*** RECORDS FOR THE EXERCISE Section Begins ***
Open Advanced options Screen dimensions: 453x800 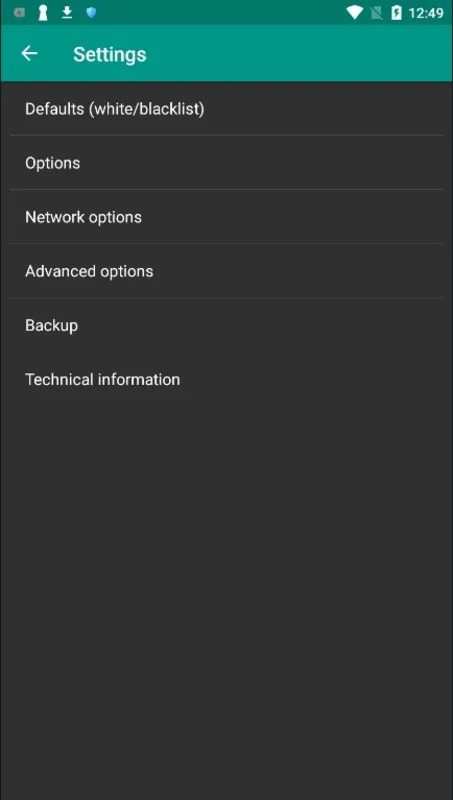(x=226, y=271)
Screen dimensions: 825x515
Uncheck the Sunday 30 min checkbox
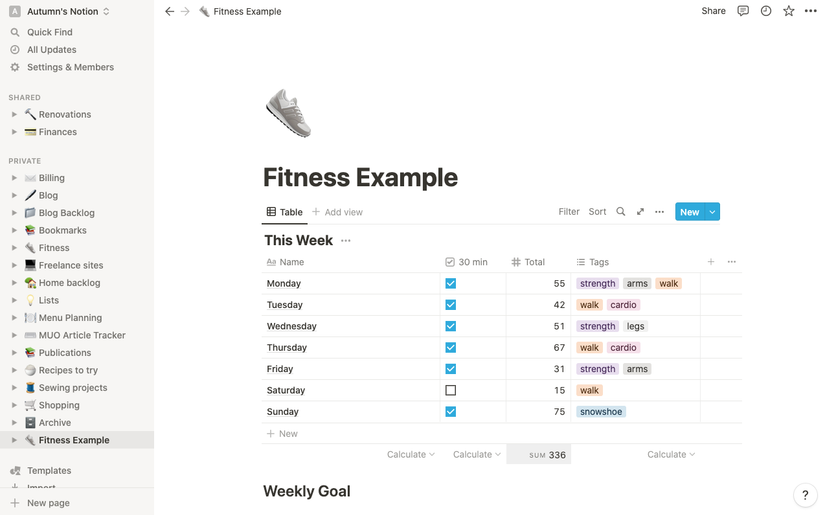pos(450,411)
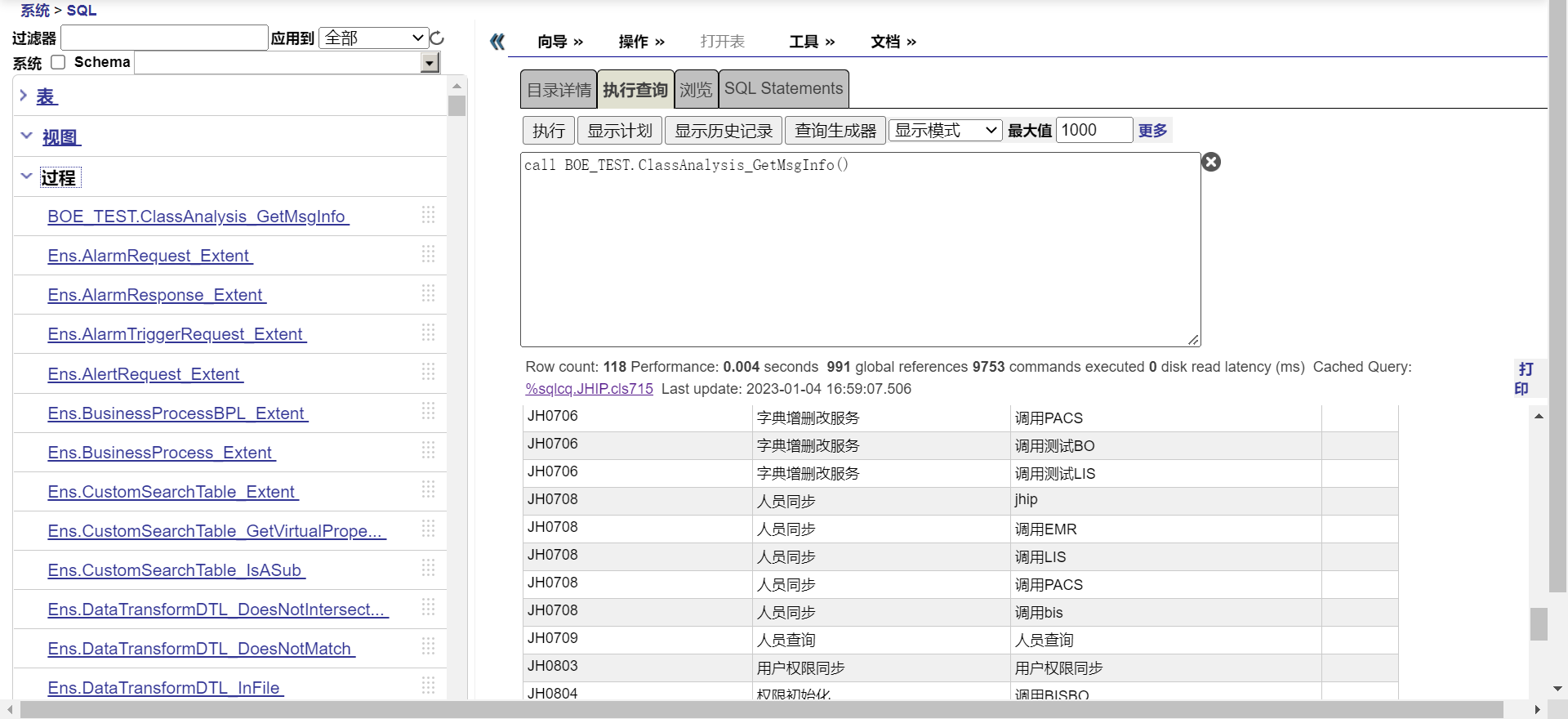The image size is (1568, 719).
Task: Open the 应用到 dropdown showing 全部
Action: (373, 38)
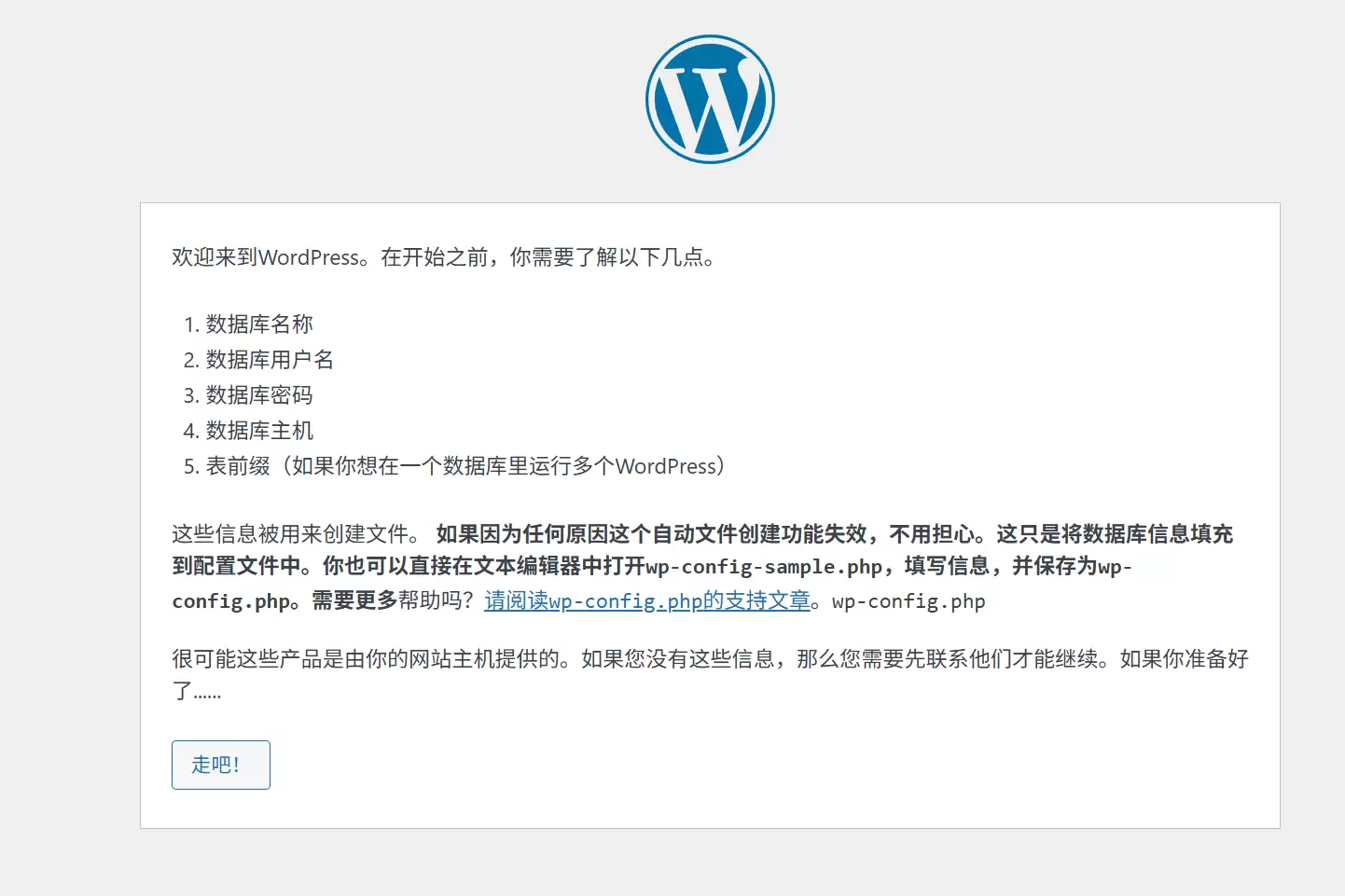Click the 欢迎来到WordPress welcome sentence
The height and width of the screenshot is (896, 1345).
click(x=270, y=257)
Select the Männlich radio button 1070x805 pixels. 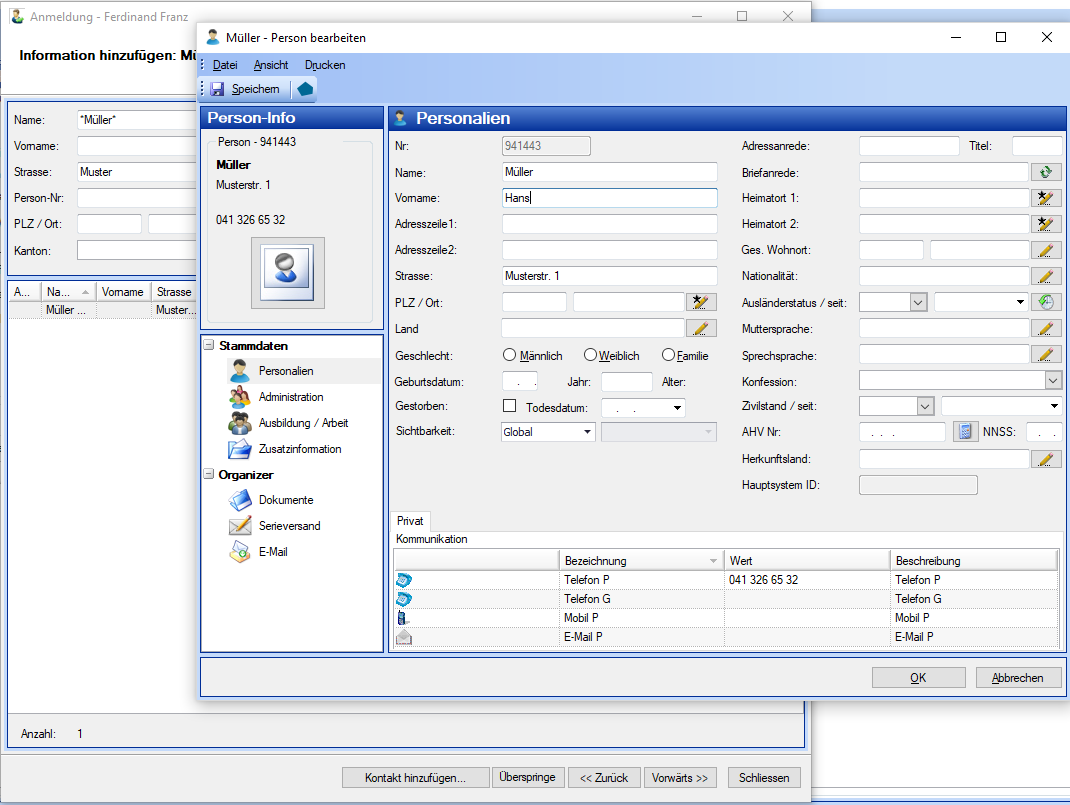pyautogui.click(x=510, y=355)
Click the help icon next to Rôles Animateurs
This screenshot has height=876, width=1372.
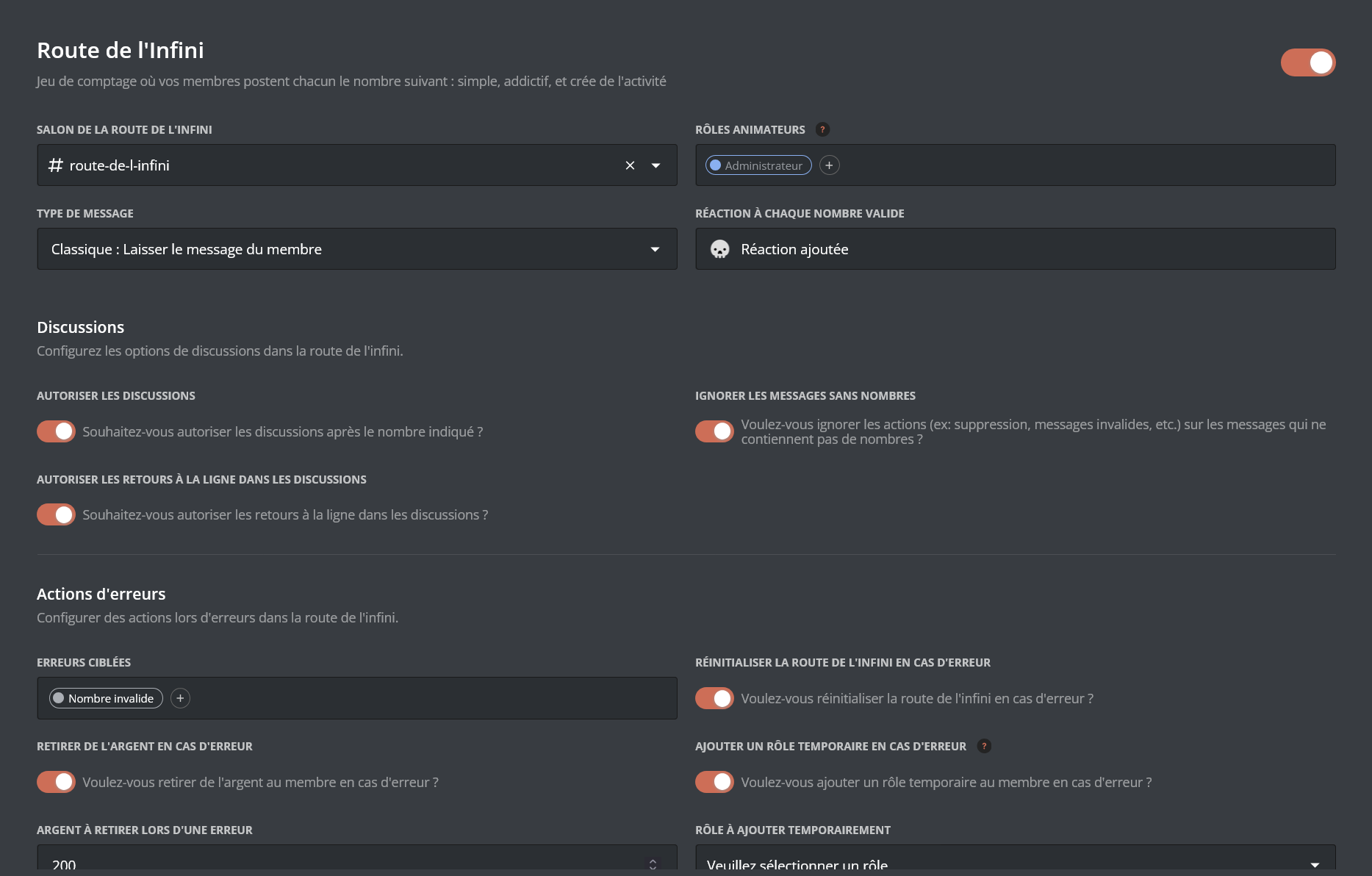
*** RECORDS FOR THE EXERCISE Section Ends ***
From the line with "Click the help icon next to Rôles Animateurs" to the final line of the entries above, reproduce each line exactly and nothing else; the pictures stay out.

• [REPLY TO THE EXERCISE]:
Click the help icon next to Rôles Animateurs
This screenshot has height=876, width=1372.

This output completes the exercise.